- Author: Benjamin Du
- Date: 2023-01-01 18:52:22
- Modified: 2023-01-03 10:48:35
- Title: Read Parquet Files Using Polars in Rust
- Slug: read-parquet-files-using-polars-in-rust
- Category: Computer Science
- Tags: Computer Science, programming, Rust, Polars, Parquet, scan_parquet, DataFrame, IO

**Things on this page are fragmentary and immature notes/thoughts of the author.
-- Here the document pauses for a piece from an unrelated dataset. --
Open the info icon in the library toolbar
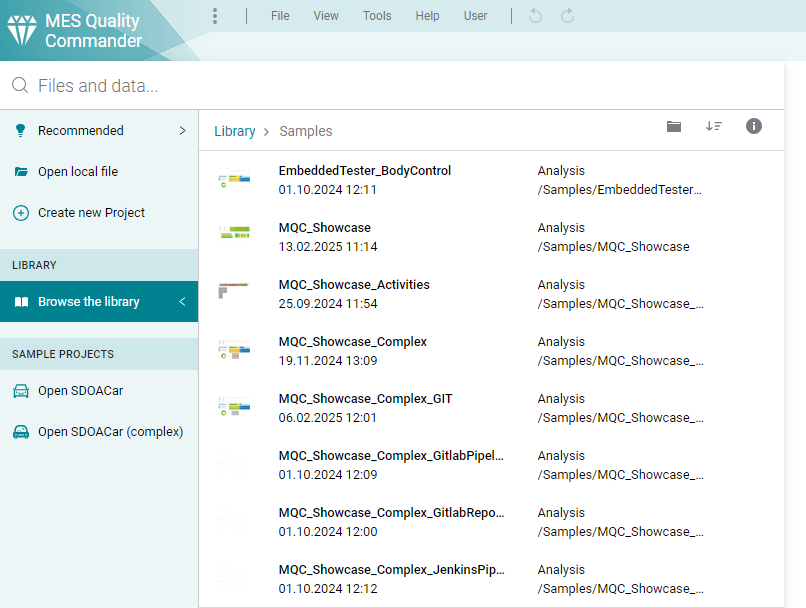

Please read with your own judgement!**

In [2]:
:timing
:sccache 1
:dep polars = { version = "0.42.0", features = ["lazy", "parquet"] }

Timing: true


In [5]:
use polars::df;
use polars::prelude::*;
use polars::datatypes::DataType;
use std::fs::File;
use std::io::BufWriter;
use std::io::Write;

In [6]:
let mut frame = LazyFrame::scan_parquet(
        "part-000.parquet",
        ScanArgsParquet::default(),
    )?
    .collect()?;
frame

shape: (10_498_456, 4)
┌──────────────────┬───────────────────┬──────────────────┬─────────────┐
│ id0              ┆ id1               ┆ id2              ┆ score_r4_it │
│ ---              ┆ ---               ┆ ---              ┆ ---         │
│ u64              ┆ u64               ┆ u64              ┆ f64         │
╞══════════════════╪═══════════════════╪══════════════════╪═════════════╡
│ 33701888         ┆ 13510798882120448 ┆ 4101             ┆ -0.954137   │
│ 28               ┆ 4505798920142848  ┆ 2097282          ┆ -11.599546  │
│ 41943042         ┆ 275951782400      ┆ 336              ┆ -3.984118   │
│ 18939904         ┆ 4503599637331969  ┆ 26               ┆ -1.175188   │
│ 416              ┆ 4503599628682241  ┆ 74               ┆ -0.97172    │
│ …                ┆ …                 ┆ …                ┆ …           │
│ 2195456          ┆ 9007199523700769  ┆ 4503599627370502 ┆ 1.033871    │
│ 14               ┆ 557840            ┆ 224              ┆ -0.068309   │
│ 4503599627374

## Count the Total Number of Rows of All Parquet Files

In [15]:
LazyFrame::scan_parquet(
        "part-000.parquet",
        ScanArgsParquet::default(),
    ).unwrap().count().collect()

Ok(shape: (1, 4)
┌──────────┬──────────┬──────────┬─────────────┐
│ id0      ┆ id1      ┆ id2      ┆ score_r4_it │
│ ---      ┆ ---      ┆ ---      ┆ ---         │
│ u32      ┆ u32      ┆ u32      ┆ u32         │
╞══════════╪══════════╪══════════╪═════════════╡
│ 10498456 ┆ 10498456 ┆ 10498456 ┆ 10498456    │
└──────────┴──────────┴──────────┴─────────────┘)

In [12]:
LazyFrame::scan_parquet(
        "part-000.parquet",
        ScanArgsParquet::default(),
    ).unwrap().select(
        &[col("*").count().cast(DataType::UInt64)]
    ).collect()

Ok(shape: (1, 4)
┌──────────┬──────────┬──────────┬─────────────┐
│ id0      ┆ id1      ┆ id2      ┆ score_r4_it │
│ ---      ┆ ---      ┆ ---      ┆ ---         │
│ u64      ┆ u64      ┆ u64      ┆ u64         │
╞══════════╪══════════╪══════════╪═════════════╡
│ 10498456 ┆ 10498456 ┆ 10498456 ┆ 10498456    │
└──────────┴──────────┴──────────┴─────────────┘)

In [16]:
LazyFrame::scan_parquet(
        "part-000.parquet",
        ScanArgsParquet::default(),
    ).unwrap().select(
        &[col("id0").count().cast(DataType::UInt64).alias("n")]
    ).collect().unwrap()["n"].u64().unwrap().get(0).unwrap()

10498456

In [17]:
LazyFrame::scan_parquet(
        "part-000.parquet",
        ScanArgsParquet::default(),
    ).unwrap().select(
        &[lit(1).count().cast(DataType::UInt64).alias("n")]
    ).collect().unwrap()["n"].u64().unwrap().get(0).unwrap()

1